-- Start Given data --

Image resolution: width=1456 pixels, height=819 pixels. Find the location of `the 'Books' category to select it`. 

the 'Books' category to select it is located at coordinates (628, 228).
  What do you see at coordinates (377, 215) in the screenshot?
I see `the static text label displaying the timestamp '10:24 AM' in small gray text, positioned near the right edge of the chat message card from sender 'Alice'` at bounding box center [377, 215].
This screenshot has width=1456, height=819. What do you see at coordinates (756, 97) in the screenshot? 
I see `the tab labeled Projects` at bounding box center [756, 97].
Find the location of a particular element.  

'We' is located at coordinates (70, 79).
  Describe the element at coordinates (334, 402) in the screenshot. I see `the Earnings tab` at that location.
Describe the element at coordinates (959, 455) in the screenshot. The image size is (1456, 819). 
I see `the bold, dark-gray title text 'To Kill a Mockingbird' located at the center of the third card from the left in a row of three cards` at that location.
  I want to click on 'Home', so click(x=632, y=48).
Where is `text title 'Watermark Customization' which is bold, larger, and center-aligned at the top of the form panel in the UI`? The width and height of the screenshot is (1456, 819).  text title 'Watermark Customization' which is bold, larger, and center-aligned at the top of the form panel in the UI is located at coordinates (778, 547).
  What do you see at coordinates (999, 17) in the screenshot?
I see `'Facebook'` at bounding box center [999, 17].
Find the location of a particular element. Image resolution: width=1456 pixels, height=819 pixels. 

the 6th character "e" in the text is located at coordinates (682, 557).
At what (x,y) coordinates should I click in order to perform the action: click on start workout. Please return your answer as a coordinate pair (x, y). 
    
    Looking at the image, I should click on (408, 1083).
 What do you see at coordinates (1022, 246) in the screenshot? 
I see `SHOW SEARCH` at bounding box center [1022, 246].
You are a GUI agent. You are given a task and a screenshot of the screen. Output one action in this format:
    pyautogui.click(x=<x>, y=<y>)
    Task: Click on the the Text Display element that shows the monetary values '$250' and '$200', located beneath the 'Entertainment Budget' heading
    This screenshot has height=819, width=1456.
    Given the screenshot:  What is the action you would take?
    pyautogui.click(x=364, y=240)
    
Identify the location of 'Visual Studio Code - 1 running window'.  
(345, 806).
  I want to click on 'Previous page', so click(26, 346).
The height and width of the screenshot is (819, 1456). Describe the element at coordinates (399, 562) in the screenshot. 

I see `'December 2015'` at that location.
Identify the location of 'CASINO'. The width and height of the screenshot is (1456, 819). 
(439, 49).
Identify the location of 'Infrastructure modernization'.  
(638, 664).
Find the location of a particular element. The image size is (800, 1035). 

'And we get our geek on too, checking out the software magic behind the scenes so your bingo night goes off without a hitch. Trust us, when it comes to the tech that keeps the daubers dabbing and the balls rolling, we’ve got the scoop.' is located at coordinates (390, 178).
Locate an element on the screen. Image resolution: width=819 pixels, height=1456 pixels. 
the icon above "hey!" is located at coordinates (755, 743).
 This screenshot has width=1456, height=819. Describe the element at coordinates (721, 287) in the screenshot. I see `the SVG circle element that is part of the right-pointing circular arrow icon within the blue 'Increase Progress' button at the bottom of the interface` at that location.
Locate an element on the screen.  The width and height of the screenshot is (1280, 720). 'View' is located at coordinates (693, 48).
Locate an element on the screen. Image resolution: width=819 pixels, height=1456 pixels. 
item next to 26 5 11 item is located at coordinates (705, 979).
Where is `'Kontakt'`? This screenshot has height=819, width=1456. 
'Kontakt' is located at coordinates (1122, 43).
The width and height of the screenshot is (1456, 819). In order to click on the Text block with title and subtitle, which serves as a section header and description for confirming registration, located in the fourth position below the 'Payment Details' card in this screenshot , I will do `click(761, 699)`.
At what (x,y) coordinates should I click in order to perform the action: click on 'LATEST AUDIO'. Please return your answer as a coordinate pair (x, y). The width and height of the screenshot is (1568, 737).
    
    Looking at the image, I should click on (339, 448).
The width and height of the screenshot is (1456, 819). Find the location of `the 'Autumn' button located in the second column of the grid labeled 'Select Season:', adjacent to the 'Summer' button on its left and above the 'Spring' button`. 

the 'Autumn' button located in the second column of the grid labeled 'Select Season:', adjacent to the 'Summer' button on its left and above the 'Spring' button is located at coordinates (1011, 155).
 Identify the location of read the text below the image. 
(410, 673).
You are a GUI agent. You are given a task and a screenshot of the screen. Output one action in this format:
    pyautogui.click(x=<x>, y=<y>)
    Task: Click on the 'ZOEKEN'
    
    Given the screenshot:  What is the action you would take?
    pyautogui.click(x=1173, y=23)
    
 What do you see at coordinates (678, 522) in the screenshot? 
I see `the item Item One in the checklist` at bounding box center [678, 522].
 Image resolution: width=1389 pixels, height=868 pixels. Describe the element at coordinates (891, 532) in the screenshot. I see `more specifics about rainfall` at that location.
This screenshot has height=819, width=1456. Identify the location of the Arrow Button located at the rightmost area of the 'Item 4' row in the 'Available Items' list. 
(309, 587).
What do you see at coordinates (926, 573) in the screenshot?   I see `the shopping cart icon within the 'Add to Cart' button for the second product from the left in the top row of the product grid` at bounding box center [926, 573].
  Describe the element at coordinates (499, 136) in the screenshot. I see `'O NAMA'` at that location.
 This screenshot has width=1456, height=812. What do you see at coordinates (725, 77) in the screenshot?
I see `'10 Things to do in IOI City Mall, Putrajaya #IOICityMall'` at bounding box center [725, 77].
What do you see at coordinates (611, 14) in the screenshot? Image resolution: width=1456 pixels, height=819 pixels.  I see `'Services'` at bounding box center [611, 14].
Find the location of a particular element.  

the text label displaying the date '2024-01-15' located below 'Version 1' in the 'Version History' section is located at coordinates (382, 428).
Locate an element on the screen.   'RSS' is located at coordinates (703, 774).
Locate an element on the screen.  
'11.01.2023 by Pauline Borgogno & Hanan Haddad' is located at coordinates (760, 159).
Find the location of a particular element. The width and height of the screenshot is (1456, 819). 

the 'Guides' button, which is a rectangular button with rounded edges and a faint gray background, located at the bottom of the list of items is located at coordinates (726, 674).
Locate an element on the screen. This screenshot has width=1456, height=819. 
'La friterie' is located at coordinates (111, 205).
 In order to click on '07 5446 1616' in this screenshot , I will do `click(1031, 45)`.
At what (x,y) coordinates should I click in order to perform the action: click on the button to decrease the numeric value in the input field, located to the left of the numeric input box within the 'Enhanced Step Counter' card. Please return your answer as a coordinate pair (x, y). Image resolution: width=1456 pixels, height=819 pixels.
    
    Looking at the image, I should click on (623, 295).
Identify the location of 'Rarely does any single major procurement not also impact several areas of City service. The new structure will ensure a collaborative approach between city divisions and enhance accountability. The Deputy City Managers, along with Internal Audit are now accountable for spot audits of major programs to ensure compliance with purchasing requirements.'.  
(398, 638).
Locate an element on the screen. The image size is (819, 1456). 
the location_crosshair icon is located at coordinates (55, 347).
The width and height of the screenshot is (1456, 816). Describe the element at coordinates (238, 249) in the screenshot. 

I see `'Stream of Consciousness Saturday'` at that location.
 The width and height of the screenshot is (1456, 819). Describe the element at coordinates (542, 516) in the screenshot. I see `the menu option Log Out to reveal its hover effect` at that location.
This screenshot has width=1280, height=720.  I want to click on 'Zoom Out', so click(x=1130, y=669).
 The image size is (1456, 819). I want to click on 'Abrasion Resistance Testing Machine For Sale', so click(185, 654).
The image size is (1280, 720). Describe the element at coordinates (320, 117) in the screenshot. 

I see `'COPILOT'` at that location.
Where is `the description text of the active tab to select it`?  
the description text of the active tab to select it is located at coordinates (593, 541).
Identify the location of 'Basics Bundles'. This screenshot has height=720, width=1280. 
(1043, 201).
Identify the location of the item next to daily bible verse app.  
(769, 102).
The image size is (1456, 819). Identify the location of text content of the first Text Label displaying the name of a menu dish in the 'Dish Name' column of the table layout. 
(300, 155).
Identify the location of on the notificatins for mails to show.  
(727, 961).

-- End Given data --

> _The request_
Rewrite the rows above as a numbered list, covering everything from the line containing "click on start" down to the line containing "coordinates (693, 48).", and leave out blank lines.

> _Response to the exercise_
1. At what (x,y) coordinates should I click in order to perform the action: click on start workout. Please return your answer as a coordinate pair (x, y). 
2.     Looking at the image, I should click on (408, 1083).
3.  What do you see at coordinates (1022, 246) in the screenshot? 
4. I see `SHOW SEARCH` at bounding box center [1022, 246].
5. You are a GUI agent. You are given a task and a screenshot of the screen. Output one action in this format:
6.     pyautogui.click(x=<x>, y=<y>)
7.     Task: Click on the the Text Display element that shows the monetary values '$250' and '$200', located beneath the 'Entertainment Budget' heading
8.     This screenshot has height=819, width=1456.
9.     Given the screenshot:  What is the action you would take?
10.     pyautogui.click(x=364, y=240)
11. Identify the location of 'Visual Studio Code - 1 running window'.  
12. (345, 806).
13.   I want to click on 'Previous page', so click(26, 346).
14. The height and width of the screenshot is (819, 1456). Describe the element at coordinates (399, 562) in the screenshot. 
15. I see `'December 2015'` at that location.
16. Identify the location of 'CASINO'. The width and height of the screenshot is (1456, 819). 
17. (439, 49).
18. Identify the location of 'Infrastructure modernization'.  
19. (638, 664).
20. Find the location of a particular element. The image size is (800, 1035). 
21. 'And we get our geek on too, checking out the software magic behind the scenes so your bingo night goes off without a hitch. Trust us, when it comes to the tech that keeps the daubers dabbing and the balls rolling, we’ve got the scoop.' is located at coordinates (390, 178).
22. Locate an element on the screen. Image resolution: width=819 pixels, height=1456 pixels. 
23. the icon above "hey!" is located at coordinates (755, 743).
24.  This screenshot has width=1456, height=819. Describe the element at coordinates (721, 287) in the screenshot. I see `the SVG circle element that is part of the right-pointing circular arrow icon within the blue 'Increase Progress' button at the bottom of the interface` at that location.
25. Locate an element on the screen.  The width and height of the screenshot is (1280, 720). 'View' is located at coordinates (693, 48).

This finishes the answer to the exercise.